Comedy Reviews Another Period
Another Period Misses Its Matriarch

Besides spoofing reality TV and all the thirsty celebrities that go with it, Another Period operates on the upstairs/downstairs trope found in many a period drama. If Garfield (Armen Weitzman) marks the best developed (and acted) character downstairs then Dodo (Paget Brewster) has been his counterpart upstairs. And that leaves one very pressing question as the second season nears its end: Where the hell is Dodo?

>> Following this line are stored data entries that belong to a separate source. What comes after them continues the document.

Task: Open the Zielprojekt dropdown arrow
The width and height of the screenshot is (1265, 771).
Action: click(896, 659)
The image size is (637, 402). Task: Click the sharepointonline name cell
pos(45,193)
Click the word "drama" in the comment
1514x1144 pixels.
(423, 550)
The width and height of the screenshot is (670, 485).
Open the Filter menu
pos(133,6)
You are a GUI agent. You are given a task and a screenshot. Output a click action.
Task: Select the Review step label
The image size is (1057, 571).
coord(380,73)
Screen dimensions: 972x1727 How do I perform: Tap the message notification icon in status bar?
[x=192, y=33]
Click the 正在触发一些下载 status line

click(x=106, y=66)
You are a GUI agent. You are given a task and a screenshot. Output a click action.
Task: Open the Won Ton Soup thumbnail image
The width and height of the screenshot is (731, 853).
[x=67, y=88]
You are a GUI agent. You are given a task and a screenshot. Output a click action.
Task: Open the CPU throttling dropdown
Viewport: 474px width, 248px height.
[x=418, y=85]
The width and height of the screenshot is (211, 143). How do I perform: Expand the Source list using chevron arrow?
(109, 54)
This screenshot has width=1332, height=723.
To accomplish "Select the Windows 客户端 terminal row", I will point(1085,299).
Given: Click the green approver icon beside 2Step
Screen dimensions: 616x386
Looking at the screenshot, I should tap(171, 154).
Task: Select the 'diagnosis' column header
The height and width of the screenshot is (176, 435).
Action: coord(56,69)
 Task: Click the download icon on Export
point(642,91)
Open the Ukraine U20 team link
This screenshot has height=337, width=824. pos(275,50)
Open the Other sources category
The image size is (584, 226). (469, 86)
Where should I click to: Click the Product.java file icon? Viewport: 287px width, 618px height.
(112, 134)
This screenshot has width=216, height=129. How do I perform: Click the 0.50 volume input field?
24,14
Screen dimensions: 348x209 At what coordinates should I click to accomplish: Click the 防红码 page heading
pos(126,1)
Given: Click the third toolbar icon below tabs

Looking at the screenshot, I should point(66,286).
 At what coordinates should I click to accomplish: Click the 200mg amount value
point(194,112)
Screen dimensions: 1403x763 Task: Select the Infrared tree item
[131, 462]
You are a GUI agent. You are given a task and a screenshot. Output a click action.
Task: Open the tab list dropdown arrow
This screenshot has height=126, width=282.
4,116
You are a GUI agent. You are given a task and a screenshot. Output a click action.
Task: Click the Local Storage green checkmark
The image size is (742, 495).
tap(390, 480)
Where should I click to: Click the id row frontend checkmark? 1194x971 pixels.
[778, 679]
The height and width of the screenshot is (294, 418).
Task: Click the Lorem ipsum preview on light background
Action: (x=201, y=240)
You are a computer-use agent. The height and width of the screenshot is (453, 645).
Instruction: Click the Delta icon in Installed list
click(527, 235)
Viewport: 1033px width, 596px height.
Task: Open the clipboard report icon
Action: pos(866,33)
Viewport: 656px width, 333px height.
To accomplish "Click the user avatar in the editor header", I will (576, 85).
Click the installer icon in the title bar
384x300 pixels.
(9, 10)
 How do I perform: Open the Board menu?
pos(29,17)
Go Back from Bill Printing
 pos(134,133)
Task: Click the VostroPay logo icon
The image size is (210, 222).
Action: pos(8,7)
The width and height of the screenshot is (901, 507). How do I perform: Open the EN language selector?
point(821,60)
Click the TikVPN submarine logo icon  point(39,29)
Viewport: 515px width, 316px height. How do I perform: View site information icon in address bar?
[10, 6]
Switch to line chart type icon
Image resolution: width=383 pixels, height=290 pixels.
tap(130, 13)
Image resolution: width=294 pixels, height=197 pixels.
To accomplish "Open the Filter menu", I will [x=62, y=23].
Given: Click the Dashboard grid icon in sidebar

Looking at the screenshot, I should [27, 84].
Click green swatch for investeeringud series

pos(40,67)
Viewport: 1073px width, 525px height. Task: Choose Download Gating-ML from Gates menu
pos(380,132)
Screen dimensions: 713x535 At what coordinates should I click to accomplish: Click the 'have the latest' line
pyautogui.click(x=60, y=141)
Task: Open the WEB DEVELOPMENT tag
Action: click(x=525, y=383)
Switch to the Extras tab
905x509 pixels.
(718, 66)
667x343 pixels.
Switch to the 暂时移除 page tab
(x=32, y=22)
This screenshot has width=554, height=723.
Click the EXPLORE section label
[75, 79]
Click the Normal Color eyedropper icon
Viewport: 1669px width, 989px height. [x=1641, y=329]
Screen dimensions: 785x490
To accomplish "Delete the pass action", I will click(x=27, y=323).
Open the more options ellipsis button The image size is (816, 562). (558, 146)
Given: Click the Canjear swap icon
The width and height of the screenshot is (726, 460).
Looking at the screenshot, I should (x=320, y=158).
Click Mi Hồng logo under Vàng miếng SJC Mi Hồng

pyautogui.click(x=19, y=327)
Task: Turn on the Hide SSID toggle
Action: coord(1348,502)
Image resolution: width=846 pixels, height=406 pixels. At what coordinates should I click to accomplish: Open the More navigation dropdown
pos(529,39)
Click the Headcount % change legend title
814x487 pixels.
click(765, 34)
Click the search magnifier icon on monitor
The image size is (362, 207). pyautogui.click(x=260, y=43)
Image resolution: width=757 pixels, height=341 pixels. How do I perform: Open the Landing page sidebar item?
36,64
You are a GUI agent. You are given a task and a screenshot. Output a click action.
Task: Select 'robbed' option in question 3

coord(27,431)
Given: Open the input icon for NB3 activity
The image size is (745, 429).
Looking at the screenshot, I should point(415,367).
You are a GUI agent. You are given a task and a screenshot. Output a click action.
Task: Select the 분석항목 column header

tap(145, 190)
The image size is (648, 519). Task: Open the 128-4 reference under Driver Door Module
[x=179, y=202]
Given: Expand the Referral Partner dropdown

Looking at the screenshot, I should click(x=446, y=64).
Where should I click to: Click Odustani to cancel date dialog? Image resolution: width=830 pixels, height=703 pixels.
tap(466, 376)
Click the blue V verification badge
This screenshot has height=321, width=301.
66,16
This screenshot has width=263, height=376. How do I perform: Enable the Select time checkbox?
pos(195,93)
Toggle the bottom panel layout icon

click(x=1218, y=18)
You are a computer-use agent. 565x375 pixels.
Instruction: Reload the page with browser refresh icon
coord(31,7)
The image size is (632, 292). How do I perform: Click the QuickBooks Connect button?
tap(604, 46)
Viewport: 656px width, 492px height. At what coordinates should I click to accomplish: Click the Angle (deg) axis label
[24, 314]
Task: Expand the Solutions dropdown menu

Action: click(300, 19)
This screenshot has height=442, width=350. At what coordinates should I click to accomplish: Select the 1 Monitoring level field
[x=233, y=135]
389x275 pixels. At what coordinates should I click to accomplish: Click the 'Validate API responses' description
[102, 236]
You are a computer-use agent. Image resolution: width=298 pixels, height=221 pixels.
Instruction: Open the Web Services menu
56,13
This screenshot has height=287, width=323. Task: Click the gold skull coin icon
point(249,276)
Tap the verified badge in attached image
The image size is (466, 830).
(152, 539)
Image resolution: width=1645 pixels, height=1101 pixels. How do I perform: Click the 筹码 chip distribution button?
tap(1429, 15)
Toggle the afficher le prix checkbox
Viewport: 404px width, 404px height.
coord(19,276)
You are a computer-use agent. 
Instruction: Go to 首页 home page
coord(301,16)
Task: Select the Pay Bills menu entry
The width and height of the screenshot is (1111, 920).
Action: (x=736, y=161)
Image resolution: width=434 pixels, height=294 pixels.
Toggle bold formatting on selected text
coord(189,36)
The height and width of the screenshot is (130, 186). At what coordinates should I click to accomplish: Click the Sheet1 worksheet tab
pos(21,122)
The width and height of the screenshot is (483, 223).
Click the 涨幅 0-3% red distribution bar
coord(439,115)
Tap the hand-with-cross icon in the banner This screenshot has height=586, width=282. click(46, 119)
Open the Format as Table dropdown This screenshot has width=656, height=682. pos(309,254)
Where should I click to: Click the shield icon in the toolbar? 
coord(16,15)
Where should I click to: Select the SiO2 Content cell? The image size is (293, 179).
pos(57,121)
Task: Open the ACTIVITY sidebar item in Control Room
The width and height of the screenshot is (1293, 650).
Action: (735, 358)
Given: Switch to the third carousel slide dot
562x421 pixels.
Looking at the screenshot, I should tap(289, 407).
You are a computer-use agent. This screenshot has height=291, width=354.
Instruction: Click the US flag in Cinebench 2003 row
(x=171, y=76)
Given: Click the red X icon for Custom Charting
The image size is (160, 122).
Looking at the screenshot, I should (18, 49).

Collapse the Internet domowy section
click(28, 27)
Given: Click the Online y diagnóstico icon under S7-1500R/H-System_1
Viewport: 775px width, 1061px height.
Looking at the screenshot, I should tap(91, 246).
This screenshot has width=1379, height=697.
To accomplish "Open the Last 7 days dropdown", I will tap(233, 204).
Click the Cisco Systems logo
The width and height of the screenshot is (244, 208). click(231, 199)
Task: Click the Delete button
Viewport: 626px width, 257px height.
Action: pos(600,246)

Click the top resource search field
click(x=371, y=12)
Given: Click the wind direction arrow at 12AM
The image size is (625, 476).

Is anyone else missing the Bellacourt’s matriarch as much as I am? She provided some of the finest acting of the show’s first season. The other actors and actresses served up silly to no end, but Brewster anchored her character’s silliness in the haughty mannerisms of the northeastern upper class at the turn of the 20th century. Her finely tuned accent felt straight out of Bryn Mawr, as if she were Katherine Hepburn’s mother, not Lillian (Natasha Leggero) and Beatrice’s (Riki Lindhome). And it further emphasized the effect of her barbed commentary, like, “I always say ‘Have enough servants to satisfy your every whim, but not enough to murder your family.’” Brewster as Dodo provides Another Period with a comedic weight it desperately needs. She was comedy on a silver platter.

Patriarch Commodore (David Koechner) returned at the end of the first season, ushering in a shift about who managed the family. Not only did Dodo take a backseat to his head of the household position, but Brewster also landed a starring role on the (now canceled) FOX series Grandfathered. It made sense given her new work that she wouldn’t be as involved in Another Period. Although she appeared in the first episode this season—albeit in an opium haze thanks to her addiction—she ran away after learning her husband planned to throw her in an insane asylum for spending most of the family’s money and leaving them broke.

At the time, it seemed as though she was merely going into hiding to escape Commodore’s wrath, but Dodo has remained missing. Former servant Chair—turned “new mother” Celine thanks to her affair with Commodore—has replaced her as the Bellacourt’s new matriarch. But every week I wait with baited breath for the return of my favorite.

This week in “Joplin,” while the Bellacourt sisters tried to make a record with the famous ragtime pianist Scott Joplin (played with a nod to Kanye West’s delusions of grandeur), Peepers can’t shake the sexual awakening he experienced when Dodo—in an opium daze—gave him head last season. That act sends him into a sexual frenzy in “Joplin,” and he finds himself dreaming of her and their brief moment of confused, drug-fueled passion together. But Dodo doesn’t return.

Instead, Peepers breaks down and visits a brothel on Hamish’s (Brett Gelman) recommendation. He finds himself drawn to the most Dodo-like figure there, the madame (Michaela Watkins), but he doesn’t know how to bed her because he doesn’t know what he’s doing. Peepers, like any good desexualized servant, is a virgin. When the madame responds in disbelief, he offers, “I mostly just dust.” She attempts to explain the act, saying, “Well, listen, all you gotta do is you take your little willy, and you point, thrust, and go ‘Pow pow!’ til your dick pukes,” but that turns him off (as it would anyone) and she ends their time together by giving him a lesson in jerking off. So Peepers is now sexually active…with himself.

But I digress. It’s understandable that a working actress like Brewster doesn’t have time to take part in all the projects she once did, but with two episodes left in this season I hold out hope that we’ll get a brief glimpse of Dodo before things wrap up. If only for more gems like the one she asked Beatrice and Frederick (Jason Ritter) during the first season: “Why are you two lawnboating? Afternoons are for defecating and learning Latin.” Ahh, life in the early 20th century.